Concernant le blocus de la bande de Gaza, que le gouvernement de M. Netanyahu maintient depuis déjà cinq ans, nous vous invitons à lui rappeler que dans la mesure où il s’applique à l’ensemble des habitants pour des crimes qu’ils n’ont pas personnellement commis, il constitue une « punition collective »,
violation flagrante du droit international humanitaire, dont le respect s’impose pourtant à Israël. En tant que candidat, vous vous étiez engagé à obtenir d’Israël « des mesures d’allégement » afin d’aboutir « à la levée du blocus », nous ne doutons pas que cette visite vous permettra d’agir dans ce sens.

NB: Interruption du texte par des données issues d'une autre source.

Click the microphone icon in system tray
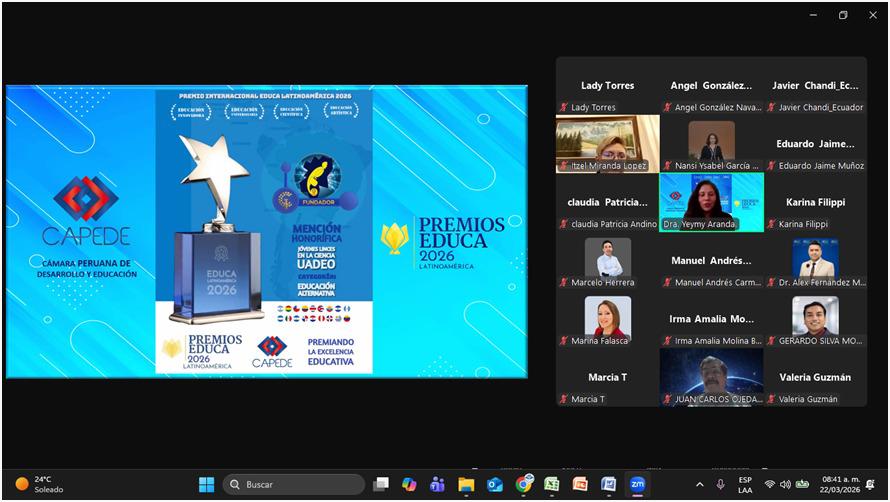 pyautogui.click(x=720, y=484)
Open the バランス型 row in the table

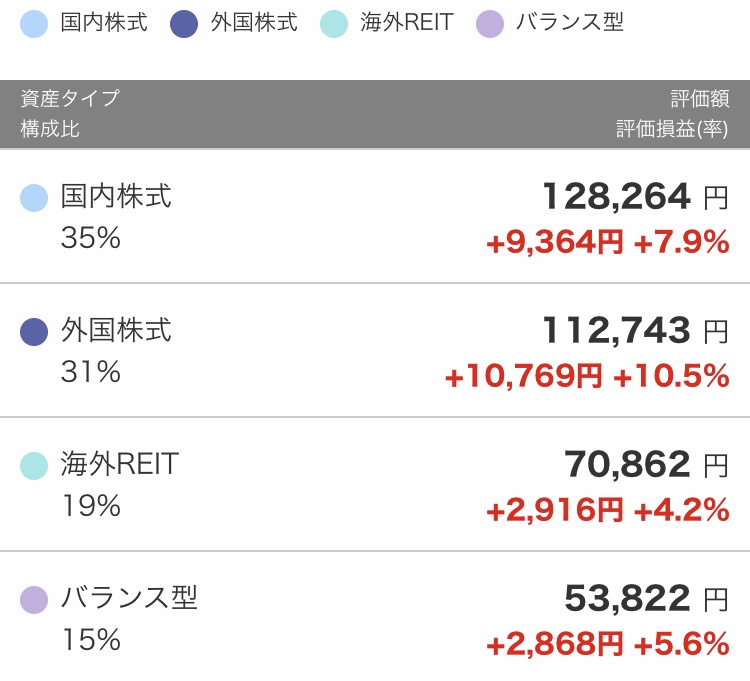pyautogui.click(x=375, y=616)
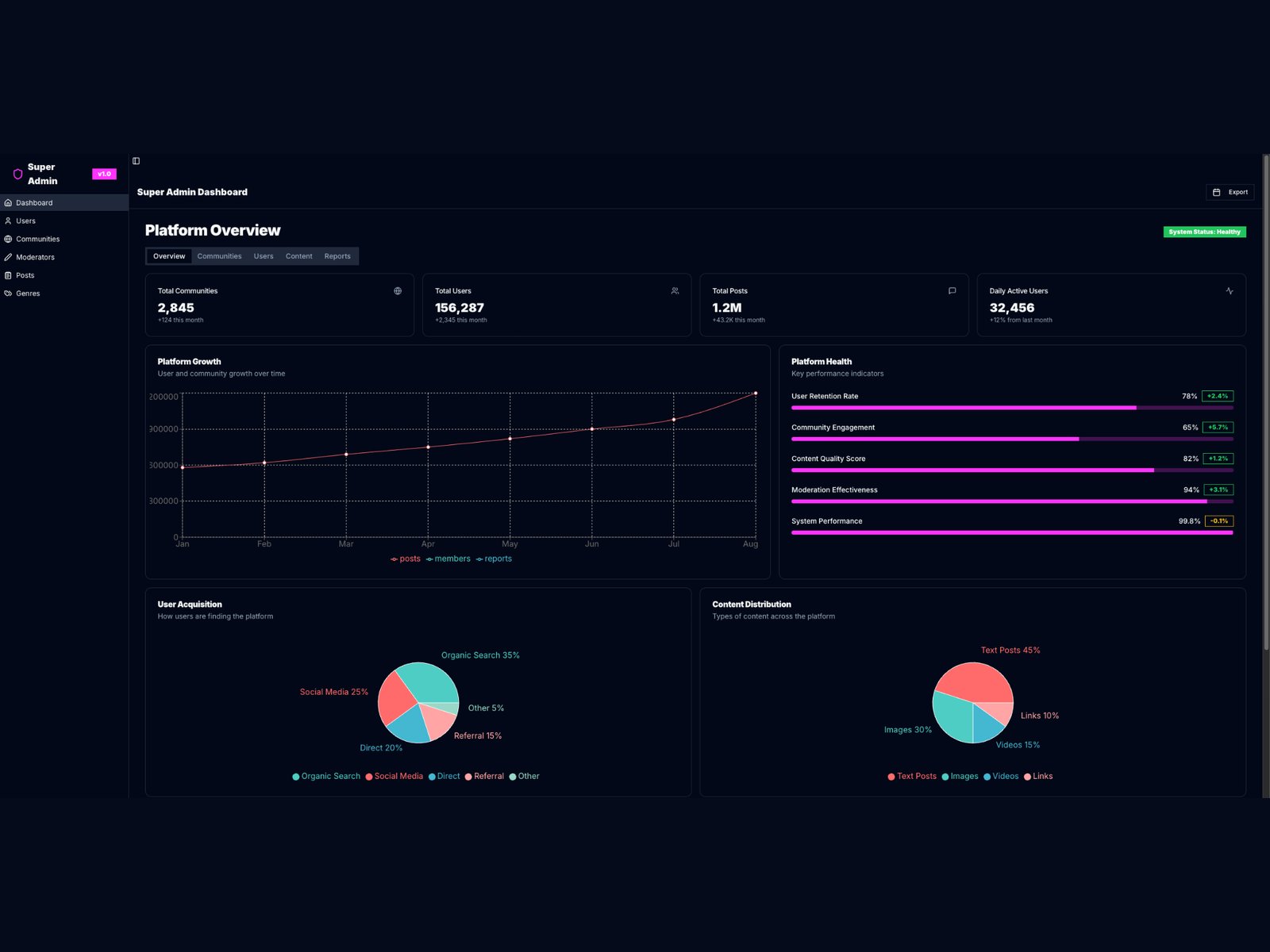
Task: Click the System Status: Healthy badge
Action: point(1205,232)
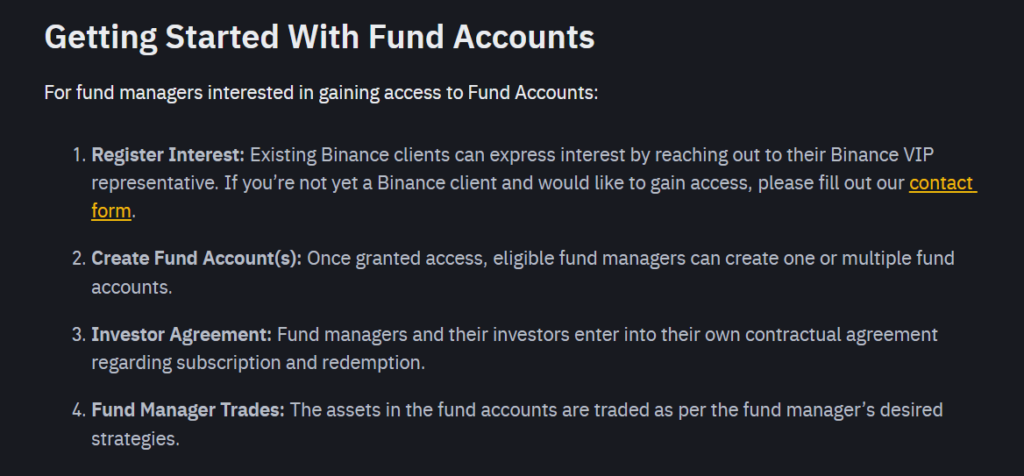This screenshot has width=1024, height=476.
Task: Click list number 3 marker
Action: [79, 335]
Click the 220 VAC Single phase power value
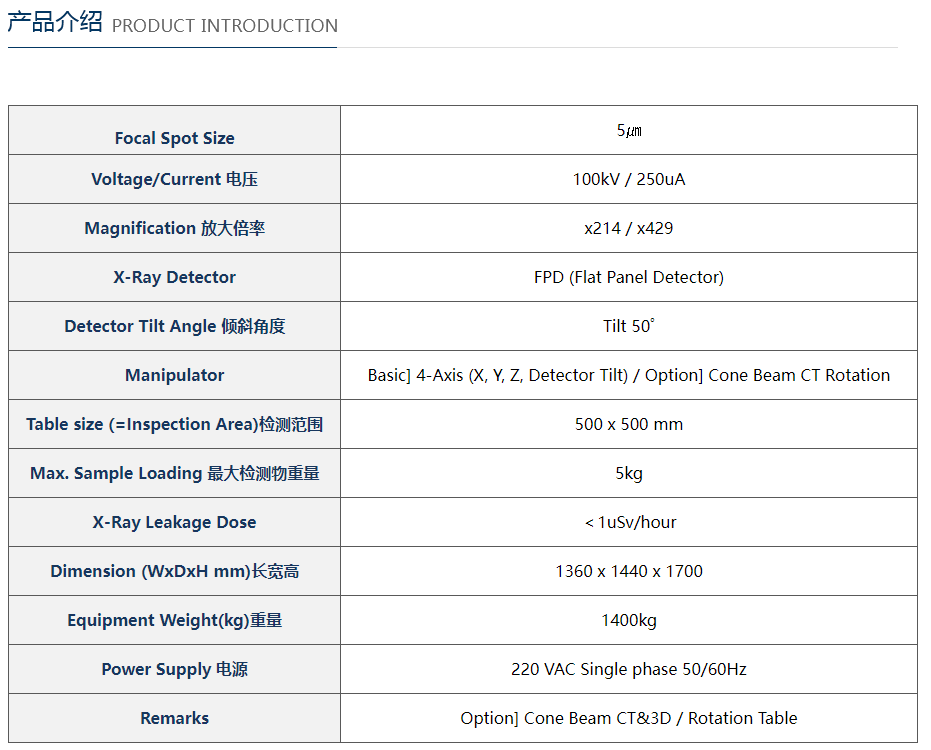 coord(628,670)
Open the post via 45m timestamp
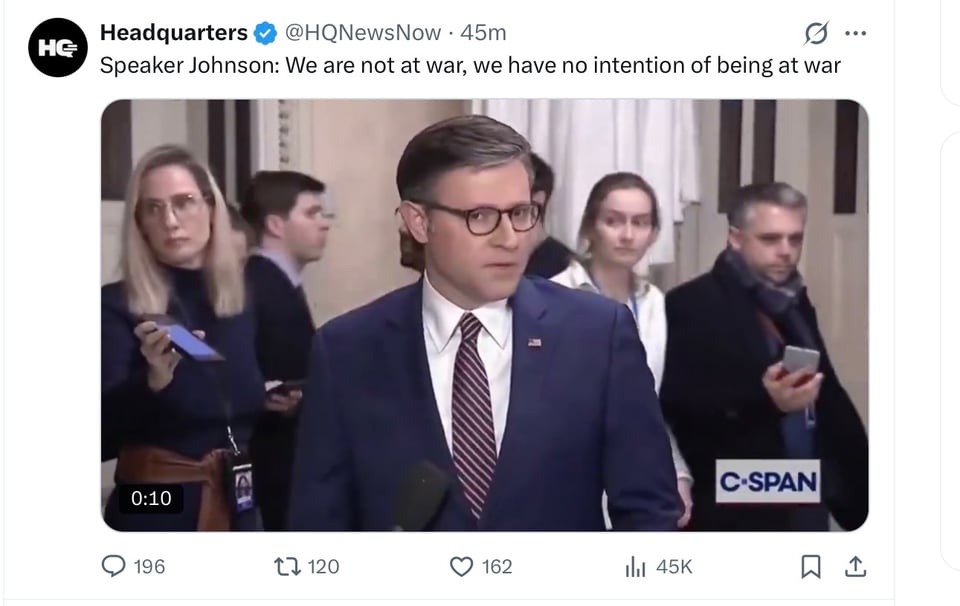The image size is (960, 606). (484, 32)
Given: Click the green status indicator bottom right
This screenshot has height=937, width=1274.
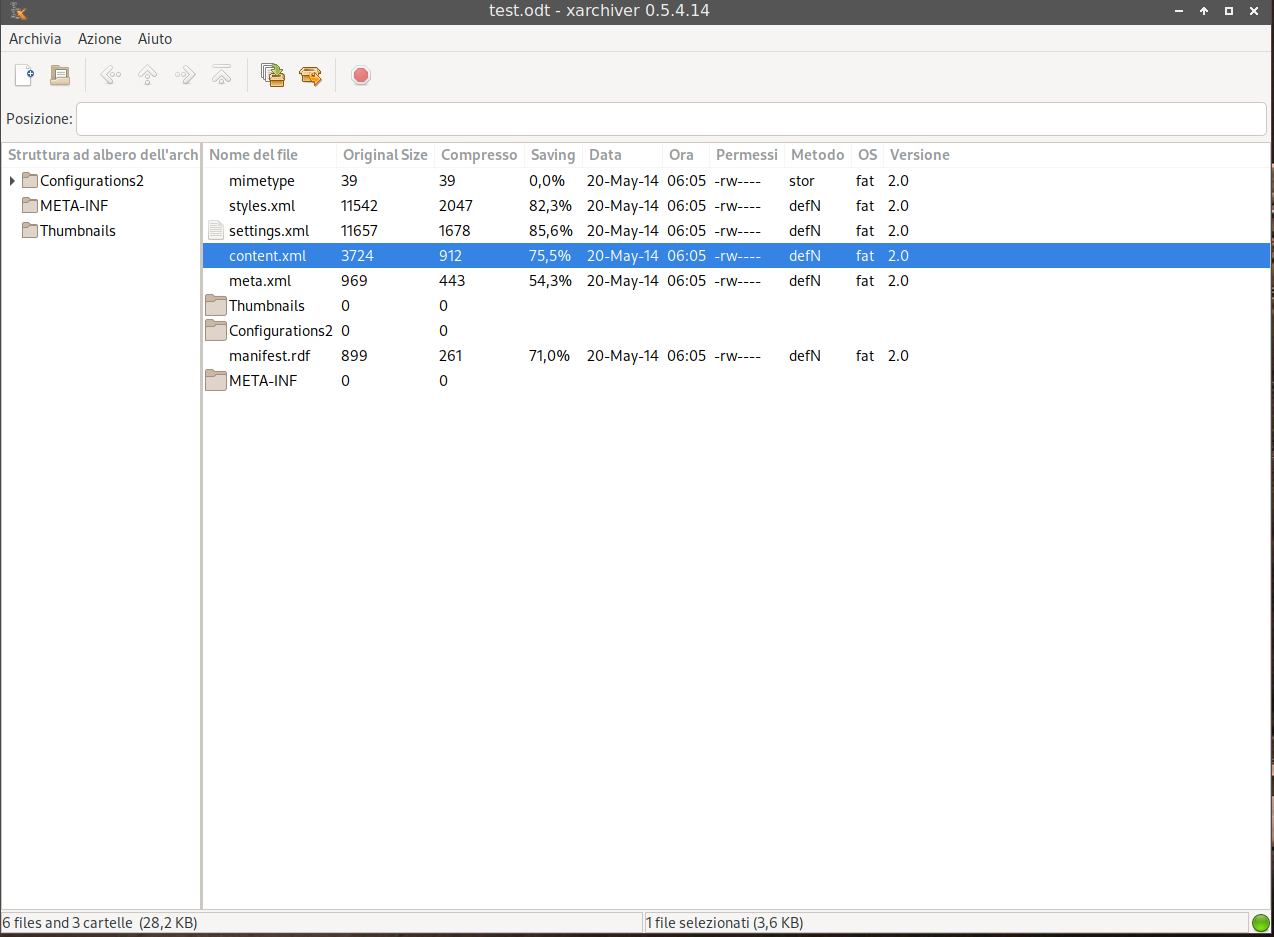Looking at the screenshot, I should pos(1261,922).
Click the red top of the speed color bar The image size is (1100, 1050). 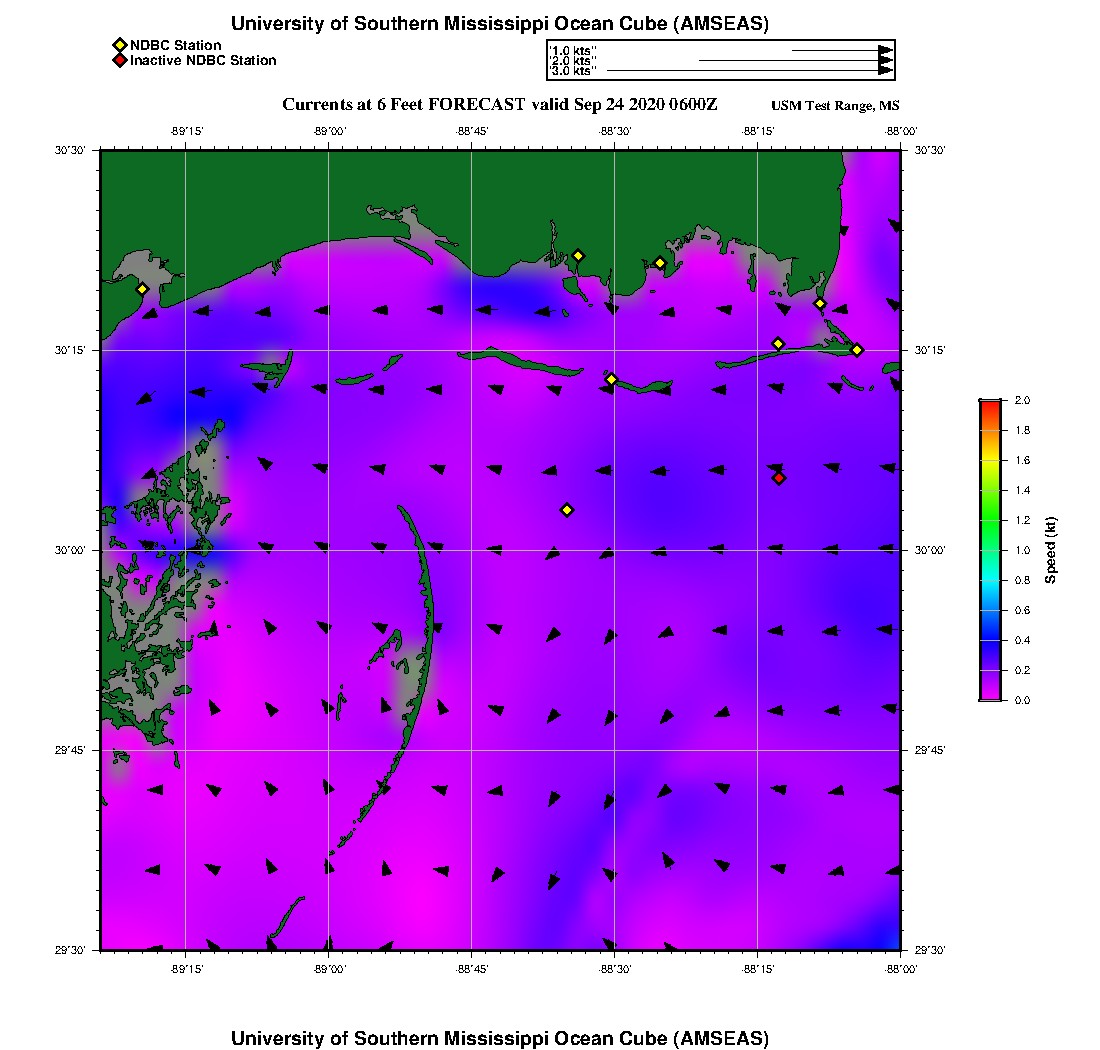click(990, 404)
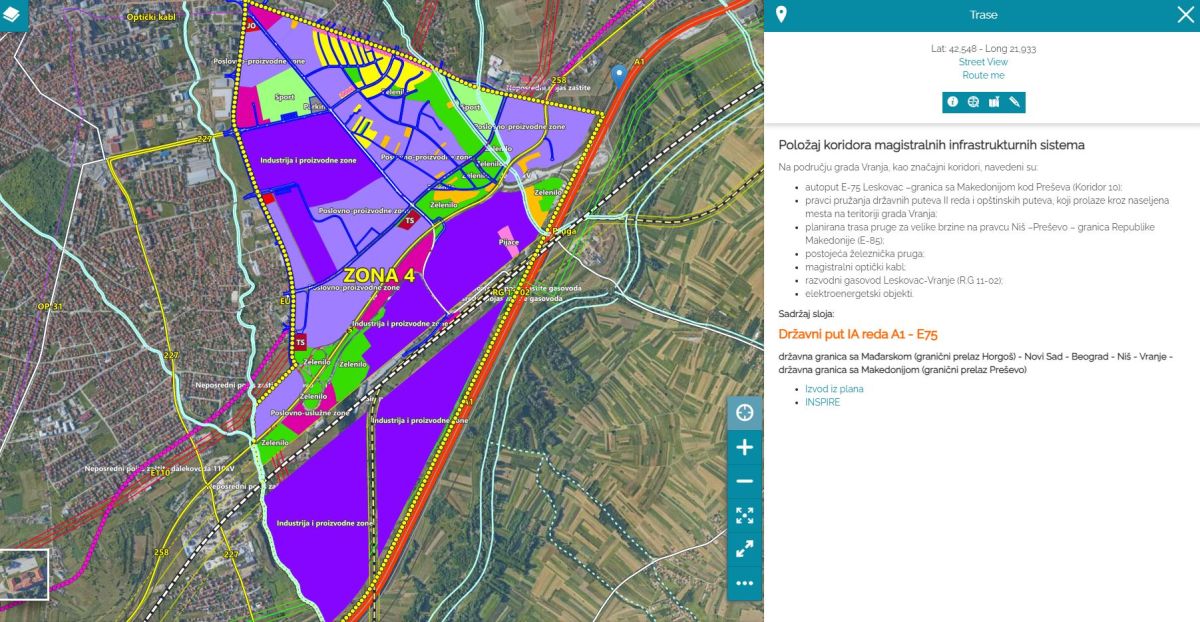Viewport: 1200px width, 622px height.
Task: Zoom in on the map
Action: [x=744, y=447]
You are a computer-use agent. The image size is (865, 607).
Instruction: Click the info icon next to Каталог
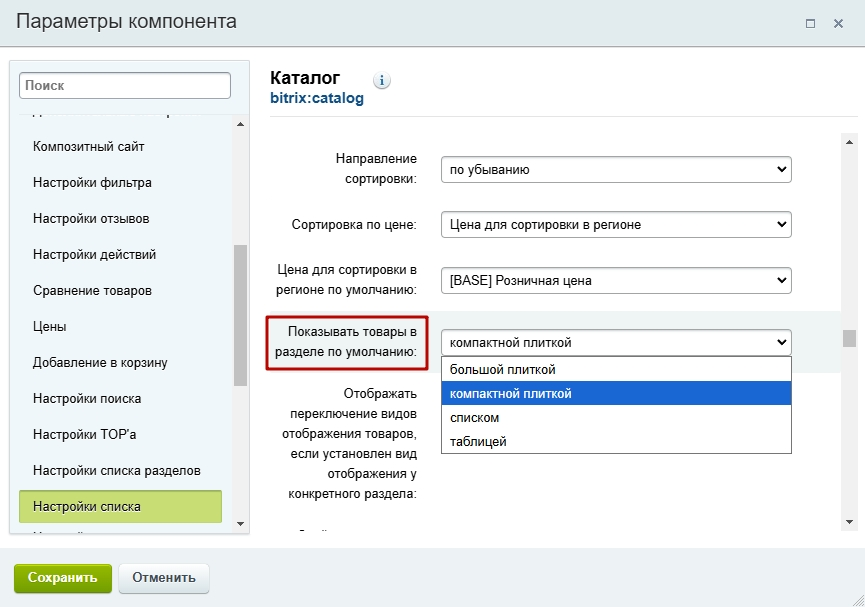(x=382, y=81)
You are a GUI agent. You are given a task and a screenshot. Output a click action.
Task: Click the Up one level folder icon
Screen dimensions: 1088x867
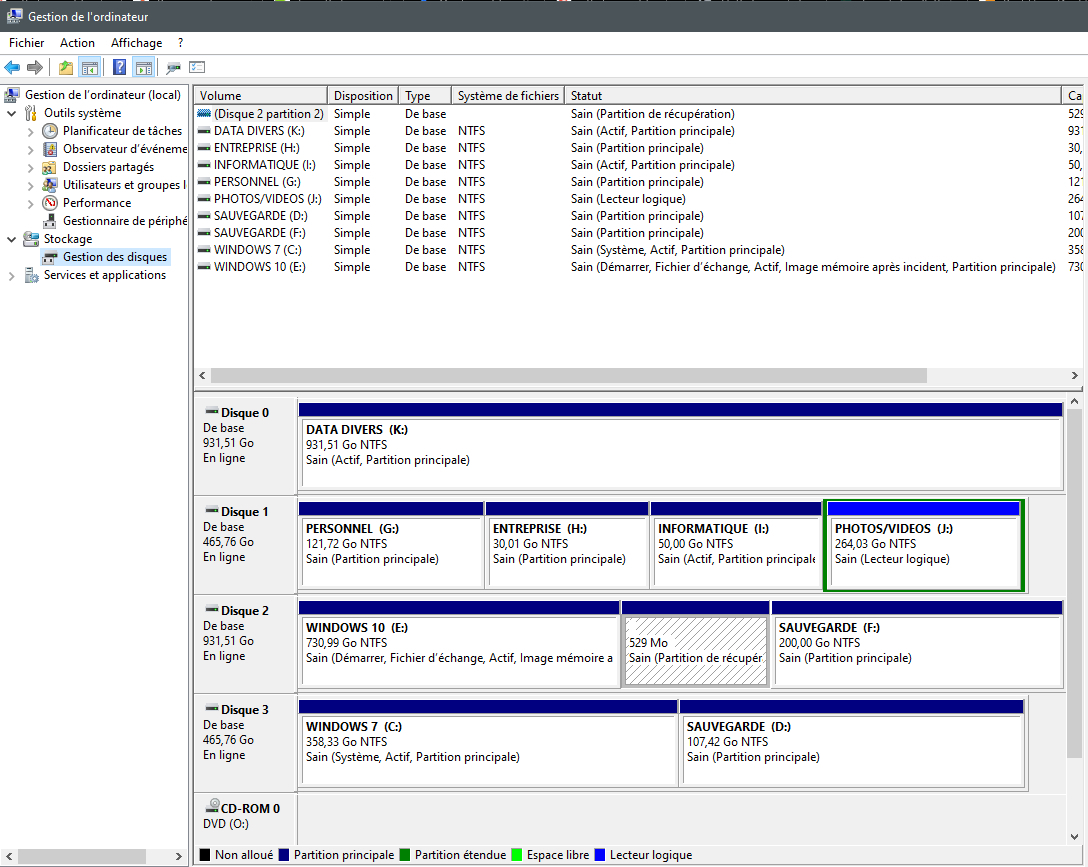tap(66, 68)
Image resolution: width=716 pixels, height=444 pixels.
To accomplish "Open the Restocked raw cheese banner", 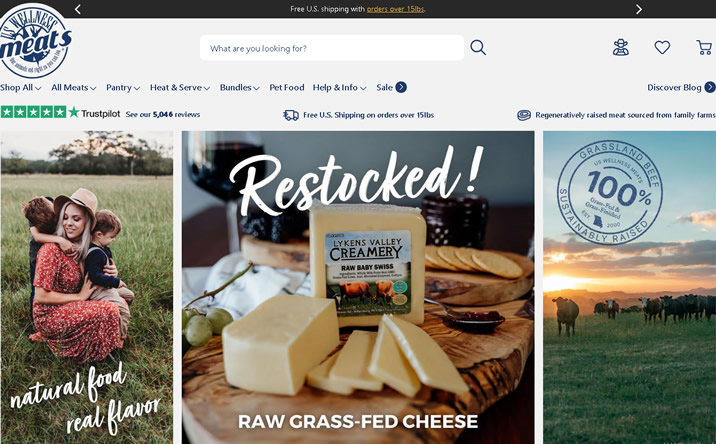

Concernant les prisonniers palestiniens, nous vous invitons à lui rappeler que les termes de l’accord conclu pour mettre fin à la grève de la faim de milliers d’entre eux, n’ont pas été tenus au risque d’entrainer une nouvelle grève, que des allégations de tortures sont dénoncées par plusieurs ONG israéliennes. La
détention administrative est depuis toujours utilisée comme moyen de répression profondément injuste et contraire au droit international. De même, plus de deux cents enfants sont actuellement détenus et jugés dans des conditions contraires à la Convention internationale des droits de l’Enfant, pourtant ratifiée par Israël.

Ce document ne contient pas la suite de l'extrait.